Polychroma formed in early 2024,
and gave their first public performance later that same year at the Young Ensembles Competition of the London International Festival of Early Music, where they received the first prize. Several months later, they were chosen as the 2025-2026 Rheinsberger Hofkapelle, to be in residence throughout the season at the historic court of Prince Frederick in Rheinsberg, Germany. Now officially in their first full season, they will make appearances in London and around the Netherlands and Germany, presenting five unique programs of music by composers of the Rheinsberg court as well as Georg Philipp Telemann, Pietro Antonio Locatelli, and Jean-Marie Leclair.
Performance at LIFEM 2025, photo by Anna McCarthy Photography
The ensemble is currently based in The Hague, Netherlands, where its members met while studying early music at the Koninklijk Conservatorium Den Haag. Drawn together by their mutual passion for historical performance and a desire to wrestle with even the tiniest musical details, they blend diverse musical, historical, and artistic interests. Their musical bond was formed through relishing the moments of extravagant chromaticism in the first repertoire they played together - trio sonatas by J. S. Bach and C. P. E. Bach - and while their focus has expanded beyond German repertoire, they still enjoy highlighting under-performed music, and make a point of crafting all their programs around a focus of unusual tonal colors.

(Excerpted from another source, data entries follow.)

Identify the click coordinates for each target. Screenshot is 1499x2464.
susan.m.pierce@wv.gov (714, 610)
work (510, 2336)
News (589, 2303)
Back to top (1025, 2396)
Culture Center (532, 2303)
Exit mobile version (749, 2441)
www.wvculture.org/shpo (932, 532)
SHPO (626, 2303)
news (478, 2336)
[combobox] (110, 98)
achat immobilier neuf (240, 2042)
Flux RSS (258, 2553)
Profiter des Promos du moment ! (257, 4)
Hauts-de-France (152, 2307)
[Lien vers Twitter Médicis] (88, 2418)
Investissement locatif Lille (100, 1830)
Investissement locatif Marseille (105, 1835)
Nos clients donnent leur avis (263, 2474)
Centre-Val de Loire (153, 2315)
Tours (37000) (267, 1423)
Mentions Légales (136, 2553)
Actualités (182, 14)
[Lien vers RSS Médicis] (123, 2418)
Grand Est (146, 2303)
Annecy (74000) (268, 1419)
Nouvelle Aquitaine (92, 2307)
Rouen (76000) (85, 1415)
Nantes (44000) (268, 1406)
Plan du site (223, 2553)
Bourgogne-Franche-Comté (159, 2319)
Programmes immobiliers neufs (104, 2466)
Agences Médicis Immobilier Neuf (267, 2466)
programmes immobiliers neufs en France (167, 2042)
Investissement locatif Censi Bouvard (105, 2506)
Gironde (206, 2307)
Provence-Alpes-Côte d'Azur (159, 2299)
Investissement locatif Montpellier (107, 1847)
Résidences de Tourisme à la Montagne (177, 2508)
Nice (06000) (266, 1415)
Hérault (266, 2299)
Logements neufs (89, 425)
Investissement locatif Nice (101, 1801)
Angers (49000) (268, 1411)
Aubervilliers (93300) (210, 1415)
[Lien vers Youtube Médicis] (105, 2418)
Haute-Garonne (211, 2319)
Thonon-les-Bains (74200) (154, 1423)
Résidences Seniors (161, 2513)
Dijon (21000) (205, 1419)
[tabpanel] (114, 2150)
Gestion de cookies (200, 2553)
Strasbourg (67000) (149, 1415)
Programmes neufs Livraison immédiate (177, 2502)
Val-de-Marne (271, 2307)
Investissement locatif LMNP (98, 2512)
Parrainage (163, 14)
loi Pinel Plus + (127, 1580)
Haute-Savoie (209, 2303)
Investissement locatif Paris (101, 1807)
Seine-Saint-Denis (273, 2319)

The ensemble has immortalized this love of chromaticism through their name, Polychroma: it means “colorful,” or “multi-colored,” and is a reference to colors of all kinds, whether musical or visual. It is also a symbolic nod to the Greek goddess Iris, goddess of the rainbow and of communication - the messenger between heaven and earth. Consider the Pythagorean notion of “music of the spheres:” if music is humanity’s earthly taste of the heavens, here, the rainbow of color is the mode of transmission. Thus, Polychroma communicates through color.